Can you give a brief overview of the large scale computing systems that Argonne has in place? I know for a time it was the fastest in the world, but I don't know if this is still true.

How long do you think it will be before the developments and innovations that go into creating such a computing system reach the consumer market place?

Also, how is that coffee shop in TCS? Any good?

MichaelPapka2 karma

Answer to Q1: Argonne's current largest machine is Mira (http://www.youtube.com/watch?v=pAKEFYLQQdk). Its theoretical peak performance is 10 petaflops. It has 768,000 compute cores and 768 terabytes of memory, all housed within 48 computing racks that weigh 2 tons each. It's water cooled. To give you an idea of Mira’s computational power, it is capable of carrying out 10 quadrillion calculations per second. It debuted as third-fastest in the world in 2012. Our current position is fifth-fastest in the world.

fireballs6191 karma

Is the function of the 768 TB of memory comparable to the function that RAM plays in the every day PC?

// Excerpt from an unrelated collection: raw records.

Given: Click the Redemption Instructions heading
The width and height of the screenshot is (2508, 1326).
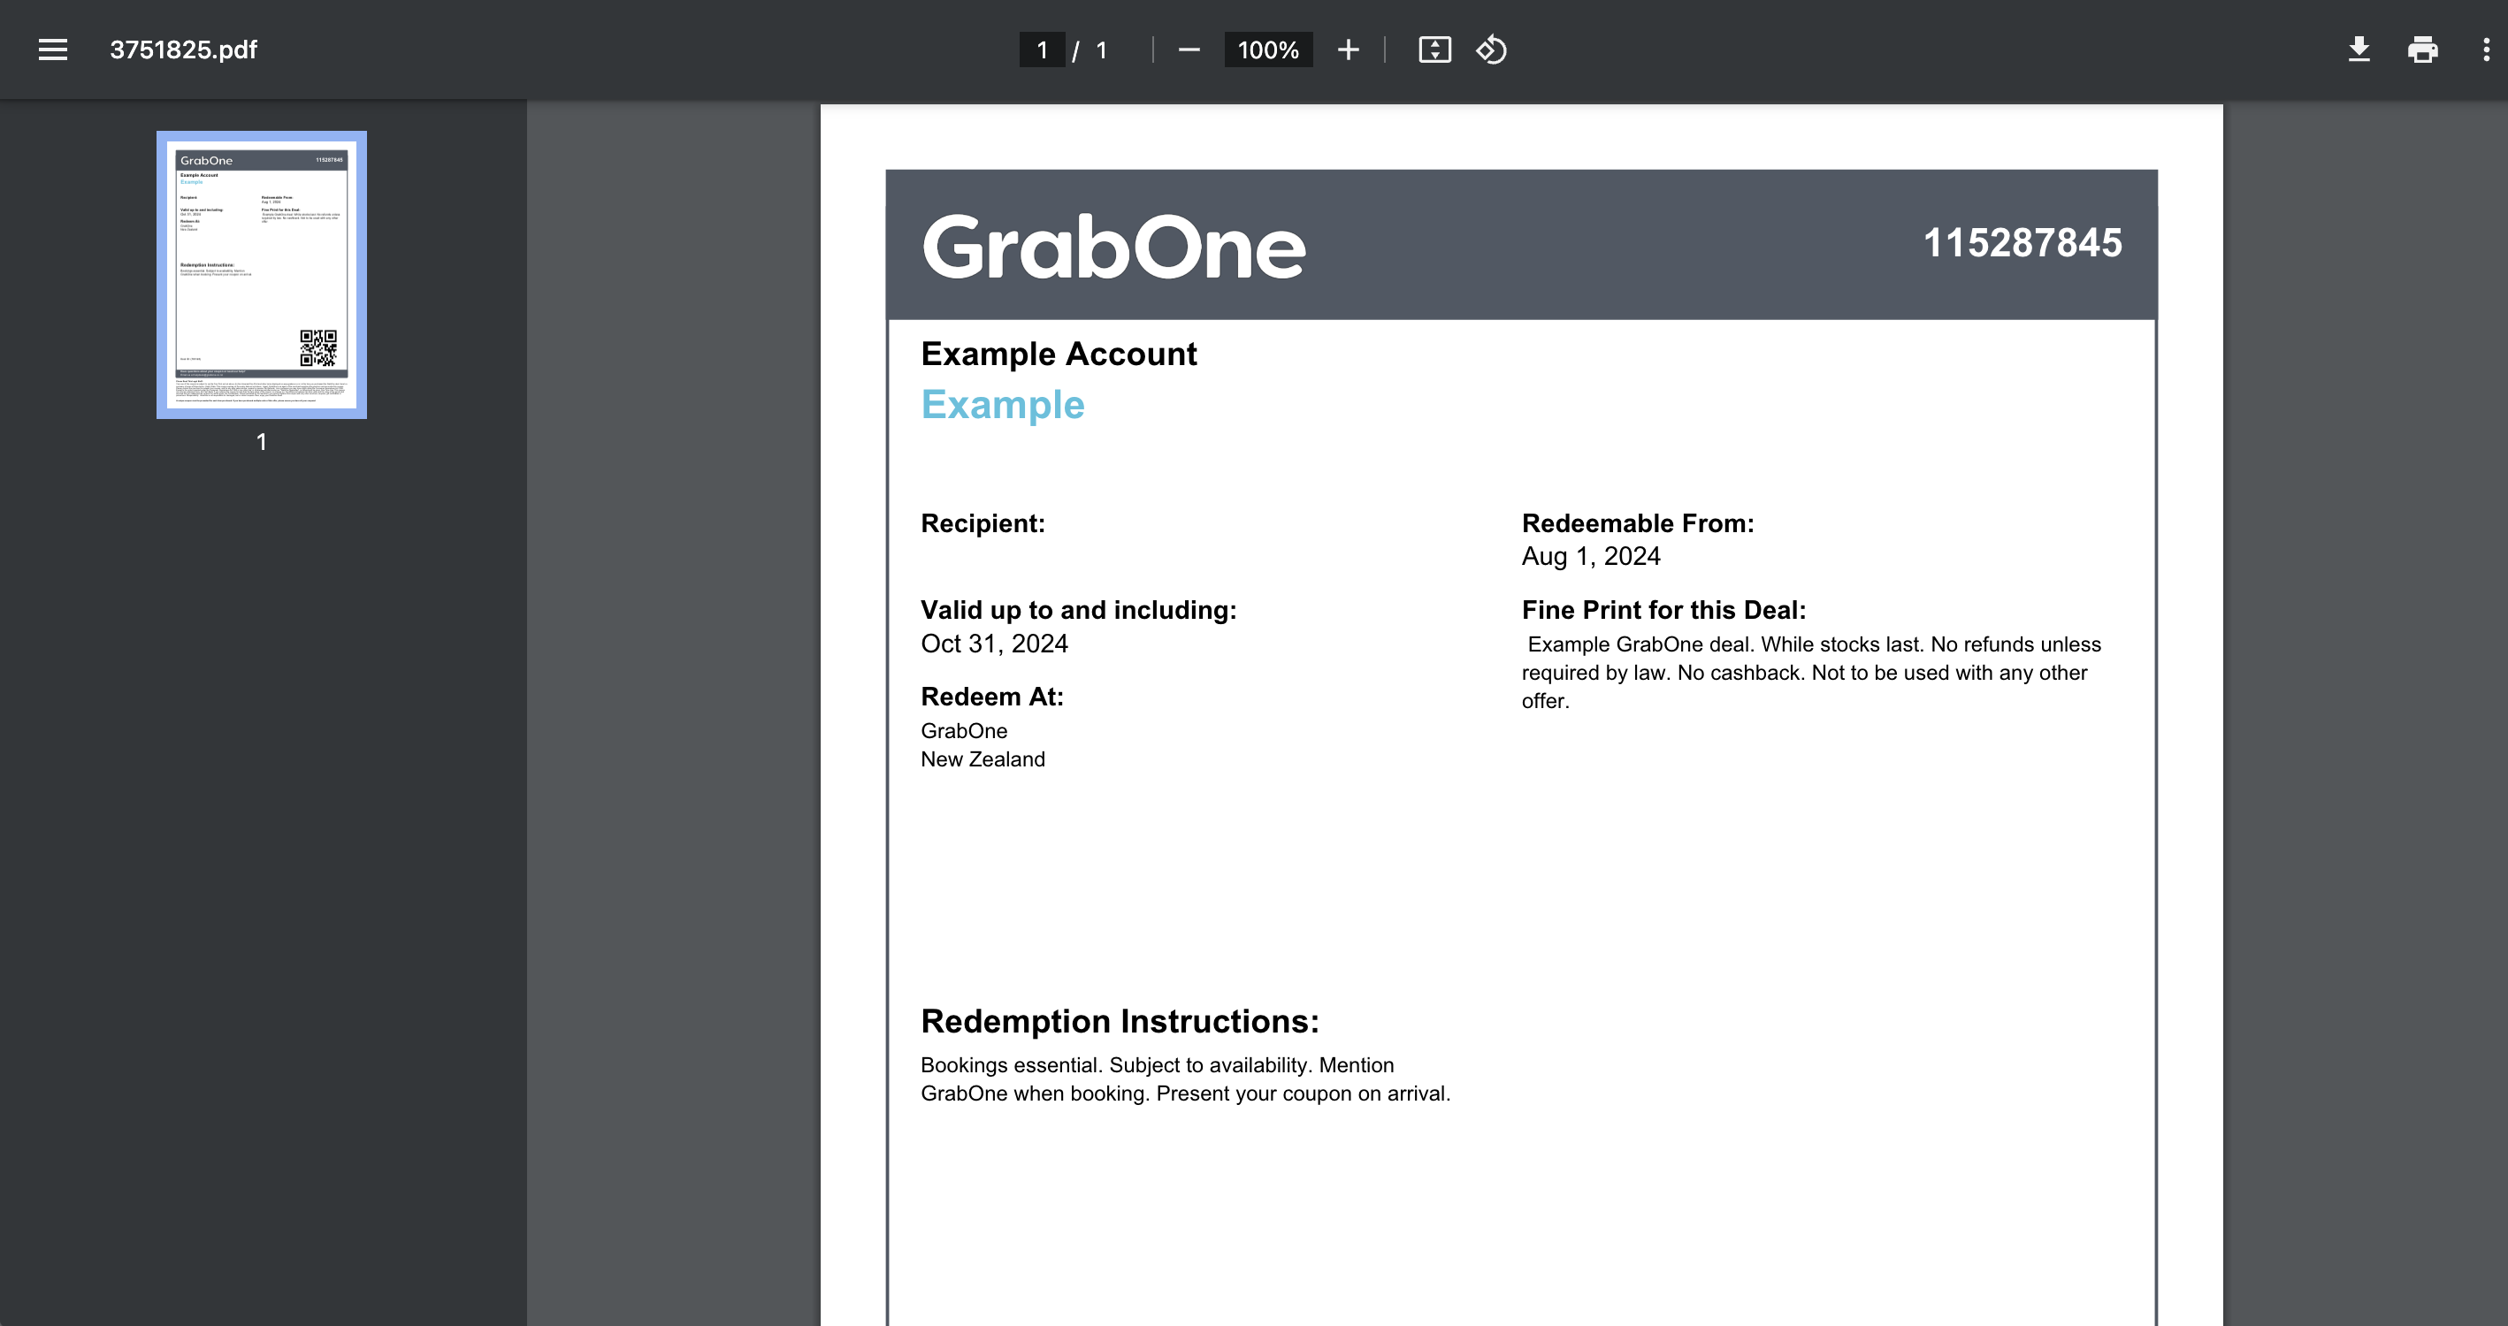Looking at the screenshot, I should click(1120, 1021).
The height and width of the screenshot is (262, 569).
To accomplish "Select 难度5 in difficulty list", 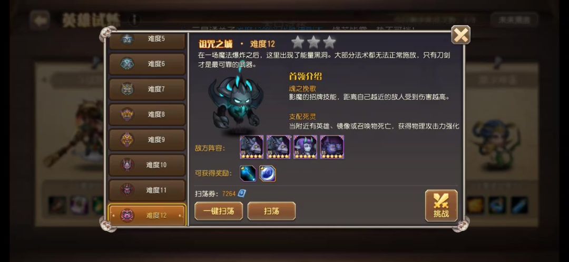I will click(x=147, y=41).
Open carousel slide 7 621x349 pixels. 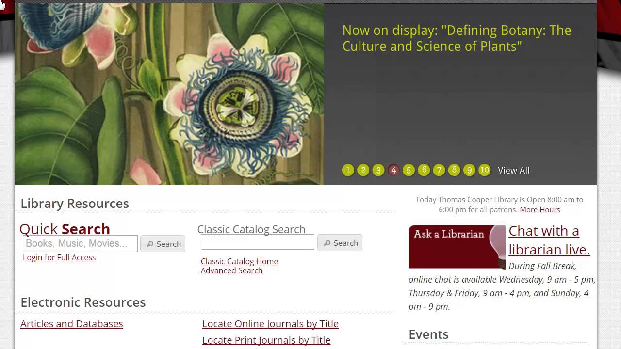(x=439, y=170)
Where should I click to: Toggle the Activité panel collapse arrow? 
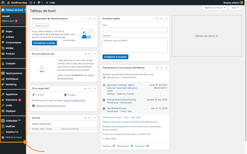94,118
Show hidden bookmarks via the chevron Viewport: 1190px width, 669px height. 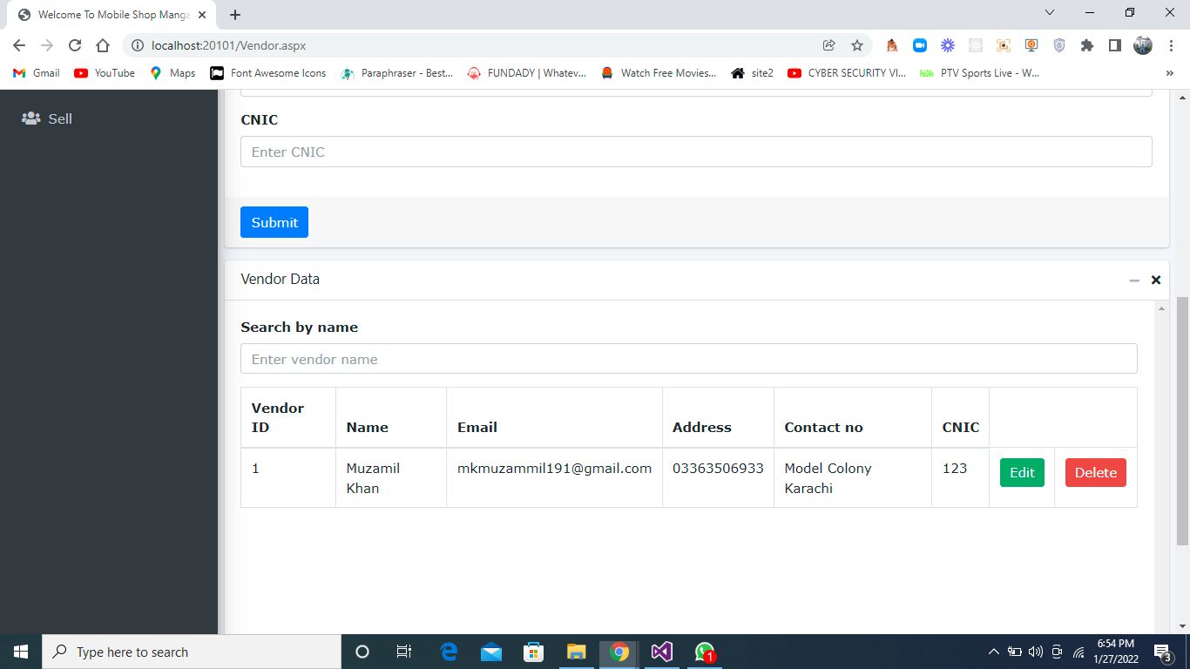pos(1169,73)
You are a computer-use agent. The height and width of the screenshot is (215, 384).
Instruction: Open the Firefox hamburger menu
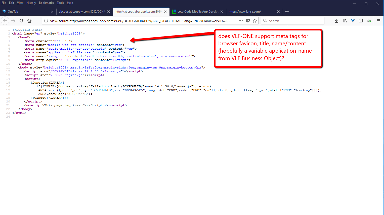(x=378, y=21)
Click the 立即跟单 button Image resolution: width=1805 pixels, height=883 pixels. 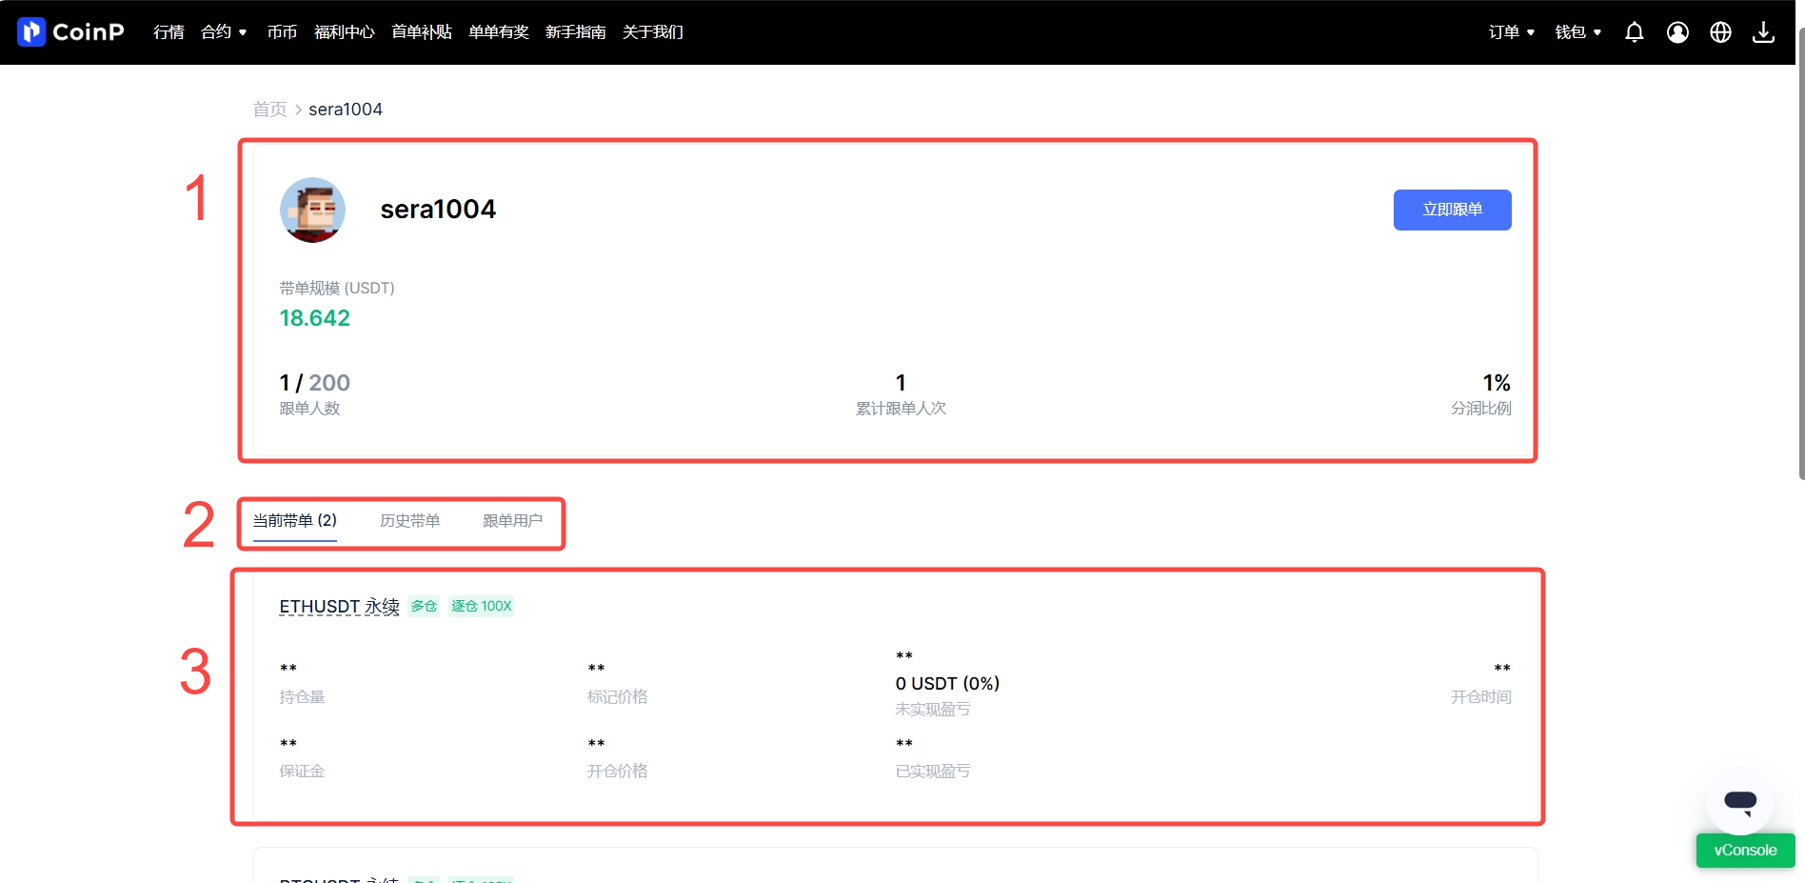[1452, 210]
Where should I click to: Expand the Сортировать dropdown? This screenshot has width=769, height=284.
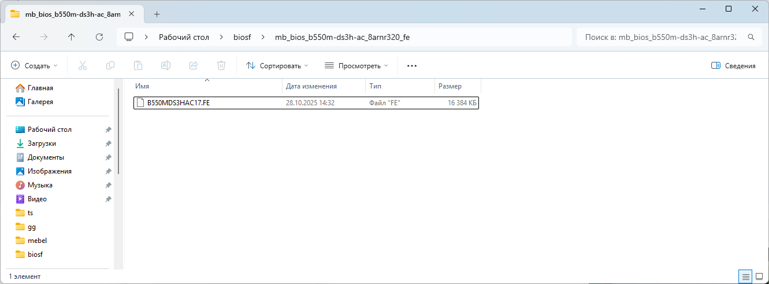pos(277,66)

In other words, does this computer have 768 TB of RAM?

MichaelPapka3 karma

Yes.

MichaelPapka1 karma

Answer to Q2: A lot of the components contained in the current generation of systems, like the many-core processor, are already commodity. Other parts, like the 5-D torus, allow us to get the scalability we need, but it doesn't necessarily translate over into the consumer space. The number of cores per processor will continue to go up. The challenge is for the application programmer to use the cores effectively and efficiently.

babycup1 karma

This is great! I happen to be interning at the home of the 15th fastest supercomputer. So here are my questions: what workload management software do you use? And how do you allocate cores to users, by node or by core? Random questions I know, but they relate to some of the projects I've worked on

MichaelPapka1 karma

Answer to Q1: We use an Argonne-developed scheduler named Cobalt that schedules the jobs. Jobs are prioritized based on the type of allocation the user has. The users are allocated a total number of core-hours for a period of time, usually one year, and they can use them as they see fit. We allocate time in core-hours.